Proposed is a 2.3 billion dollar cut in a teacher training program that would help reduce class size. Believe me, the smaller the class, the better the education. You can't reach everyone in a class full of fifty kids. And lack of teacher training means poorer teachers. If you don't pay teachers well, no matter how devoted they are they will eventually suffer from burnout and feeling unappreciated, and will have to move on to other careers to feed their families.

Title I, a program that aids high-poverty schools, would remain flat. I teach at at a Title 1 school, and believe me, we need the money. My kids are lucky if they have a pencil, and I end up buying school supplies out of my own pocket. My old principal, who knows a thing or two about high-poverty education, was blunt: throwing money at schools is the solution, not the problem. Of course it has to be spent right, but leave that to people who know what they're doing, not politicians.

Of course, the Republican answer is school choice. Let students from struggling school districts get vouchers to attend private schools (even religious ones). All this does is remove money from public schools, and will lead to the ultimate destruction of public education in the inner cities. Instead, why not give that money to public schools, so they can better themselves?

The villain in all this is Betsy DeVos. It's a crap shoot on who Trump's worse cabinet appointment was--it's hard to top Ben Carson or Jeff Sessions--but DeVos was the one who made me, an educator, the angriest. She has never attended a public school, nor have her children. She got the job by taking Amway money (those annoying people who badger you to join their pyramid scheme) and donating it to Trump. She believes that public education is a "dead end," and that charter schools are the way to go.

I have nothing against charter schools. Las Vegas is full of them, and many of them are tuition-free. Parents of students who have discipline problems would be well to send their children to them, because the atmosphere is much tougher and the education more rigorous (I remember the fear of being sent to military school). But charter schools should be an alternative, not a replacement. For one thing, they have no higher a success rate than public schools. Second, if they don't accept federal money, they do not have to obey anti-discrimination laws. But DeVos wants to change that.

In recent questioning by Congresswoman Katherine Clark, one of my new heroes, DeVos indicated that states had control over who could go to the schools and who couldn't. Clark zeroed in and asked point-blank: could schools deny rights to LGBT students. DeVos, indirectly, indicated that they could. Clark, appalled, asked if a school could receive federal money and discriminate against blacks. DeVos, amazingly, gave the same answer, and it didn't seem to bother her a bit. I wish Clark would have gone a step further and asked if a school could keep out white children.

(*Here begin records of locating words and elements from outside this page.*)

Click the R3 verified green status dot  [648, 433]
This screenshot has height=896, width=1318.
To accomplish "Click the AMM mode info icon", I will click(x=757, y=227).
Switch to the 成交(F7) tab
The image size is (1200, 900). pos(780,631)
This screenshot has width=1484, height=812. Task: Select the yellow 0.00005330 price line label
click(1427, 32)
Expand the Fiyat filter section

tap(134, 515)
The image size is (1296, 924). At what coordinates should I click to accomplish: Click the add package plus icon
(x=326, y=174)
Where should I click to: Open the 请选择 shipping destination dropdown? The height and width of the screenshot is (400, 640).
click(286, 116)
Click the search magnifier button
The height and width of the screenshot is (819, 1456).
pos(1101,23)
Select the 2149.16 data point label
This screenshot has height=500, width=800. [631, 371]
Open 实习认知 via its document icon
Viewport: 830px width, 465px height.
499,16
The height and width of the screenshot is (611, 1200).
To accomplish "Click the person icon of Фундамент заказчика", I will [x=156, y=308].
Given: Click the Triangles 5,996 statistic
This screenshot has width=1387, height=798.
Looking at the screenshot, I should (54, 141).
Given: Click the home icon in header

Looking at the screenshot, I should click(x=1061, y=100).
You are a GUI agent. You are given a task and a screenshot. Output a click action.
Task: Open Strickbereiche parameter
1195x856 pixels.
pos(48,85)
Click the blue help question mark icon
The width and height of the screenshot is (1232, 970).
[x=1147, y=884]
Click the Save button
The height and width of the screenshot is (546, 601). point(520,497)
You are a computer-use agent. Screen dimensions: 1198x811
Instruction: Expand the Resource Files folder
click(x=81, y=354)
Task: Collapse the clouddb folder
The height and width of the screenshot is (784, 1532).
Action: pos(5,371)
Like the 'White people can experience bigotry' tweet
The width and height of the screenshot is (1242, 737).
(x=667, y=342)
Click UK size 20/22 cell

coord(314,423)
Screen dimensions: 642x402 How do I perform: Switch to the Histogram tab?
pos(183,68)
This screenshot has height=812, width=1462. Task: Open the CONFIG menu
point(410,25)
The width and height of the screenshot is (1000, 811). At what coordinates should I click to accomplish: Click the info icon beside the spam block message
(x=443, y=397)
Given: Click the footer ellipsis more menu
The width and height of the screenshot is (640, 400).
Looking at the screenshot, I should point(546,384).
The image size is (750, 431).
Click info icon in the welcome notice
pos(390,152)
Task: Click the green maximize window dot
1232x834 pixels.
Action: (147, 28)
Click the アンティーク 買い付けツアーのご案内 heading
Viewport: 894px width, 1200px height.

Caring about education involves caring about the greater good. I used to hear old people whine about school taxes when they didn't have kids in the system anymore--implying, "Fuck it, my kids are out, I've paid my dues." This is the Republican way of thinking--"If it doesn't affect me, I don't give a shit." Unfortunately, this short-sightedness leads to a withering of society. Our civilization depends on our people being well-educated. We don't all need to be geniuses, but it certainly helps when everyone has basic literacy levels, which we don't. My students, who are sixth-graders, come in on average with a third-grade reading level. They are already behind the eight ball, and Trump and DeVos are just going to sink them into the pocket.